Clinical psychologist Deirdre Kramer describes how wisdom enables individuals to span the spectrum toward more collective purpose:

Wise people have learned to view the positive and negative and synthesize them to create a more human, more integrated sense of self, in all its frailty and vulnerability. . . . They seem able to first embrace and then transcend self-concerns to integrate their capacity for introspection with a deep and abiding concern for human relationships and generative concern for others.32

Thinking futureback, leaders will need to play the wisdom game to attract people who are seeking meaningful work and harmony between themselves and their offices, to provide a chance for them to be in good company with others.

Your Choices on the Spectrum of Purpose

The Spectrum of Purpose invites you to move the mixing board slider between Individual and Collective, in search of harmony. This first pass will set you up to make your choices more specific in part III for you as an individual, your organization, and your community.

As you think about your own personal story across this spectrum, consider these questions:

1. How might you illustrate your story about a future with a more positive experience of purpose?

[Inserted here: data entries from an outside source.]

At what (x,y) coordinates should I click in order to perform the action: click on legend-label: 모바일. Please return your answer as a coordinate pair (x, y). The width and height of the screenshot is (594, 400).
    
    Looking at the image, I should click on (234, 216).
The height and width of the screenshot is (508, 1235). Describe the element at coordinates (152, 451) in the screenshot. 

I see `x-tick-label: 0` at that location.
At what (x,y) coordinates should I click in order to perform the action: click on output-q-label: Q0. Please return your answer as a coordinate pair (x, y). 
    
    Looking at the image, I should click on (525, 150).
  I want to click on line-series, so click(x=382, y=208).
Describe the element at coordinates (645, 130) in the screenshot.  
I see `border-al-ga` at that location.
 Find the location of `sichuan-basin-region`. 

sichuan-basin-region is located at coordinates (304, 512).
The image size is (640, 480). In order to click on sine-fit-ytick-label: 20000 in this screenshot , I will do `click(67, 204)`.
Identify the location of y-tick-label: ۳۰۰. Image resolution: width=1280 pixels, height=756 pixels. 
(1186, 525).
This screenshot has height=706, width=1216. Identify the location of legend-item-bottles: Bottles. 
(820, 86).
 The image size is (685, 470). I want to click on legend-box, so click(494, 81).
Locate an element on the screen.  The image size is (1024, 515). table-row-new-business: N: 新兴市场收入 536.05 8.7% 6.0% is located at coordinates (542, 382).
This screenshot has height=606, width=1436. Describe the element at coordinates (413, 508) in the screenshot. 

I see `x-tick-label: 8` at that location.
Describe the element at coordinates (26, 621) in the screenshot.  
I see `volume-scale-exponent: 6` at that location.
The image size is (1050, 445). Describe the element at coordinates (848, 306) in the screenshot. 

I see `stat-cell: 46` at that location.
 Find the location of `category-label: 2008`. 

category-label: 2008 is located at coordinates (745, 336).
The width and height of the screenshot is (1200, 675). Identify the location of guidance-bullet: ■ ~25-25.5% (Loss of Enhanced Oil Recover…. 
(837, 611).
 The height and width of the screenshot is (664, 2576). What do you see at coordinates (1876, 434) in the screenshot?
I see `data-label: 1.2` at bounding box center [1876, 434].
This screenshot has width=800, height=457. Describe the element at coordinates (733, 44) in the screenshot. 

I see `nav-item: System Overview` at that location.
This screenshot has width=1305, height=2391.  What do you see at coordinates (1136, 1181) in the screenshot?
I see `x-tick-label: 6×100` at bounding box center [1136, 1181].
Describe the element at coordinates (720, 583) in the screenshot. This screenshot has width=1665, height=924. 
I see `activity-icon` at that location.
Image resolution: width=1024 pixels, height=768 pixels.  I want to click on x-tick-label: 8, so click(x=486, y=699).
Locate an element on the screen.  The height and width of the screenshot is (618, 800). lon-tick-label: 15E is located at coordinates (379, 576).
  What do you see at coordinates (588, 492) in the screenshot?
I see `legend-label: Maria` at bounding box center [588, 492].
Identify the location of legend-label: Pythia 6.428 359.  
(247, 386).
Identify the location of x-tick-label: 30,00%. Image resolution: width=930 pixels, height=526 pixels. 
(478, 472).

2. Do you derive a personal sense of meaning from your work today? If not, how would you change your experience of purpose?

3. What social value (beyond your own personal income) are you contributing through your officing?

4. Does your organization enhance your individual purpose by having a corporate purpose that is linked to community, beyond individuals?

5. Does your organization have a focus on stakeholders, in addition to shareholders?

6. How can thinking futureback enhance your ability to seek meaningful work?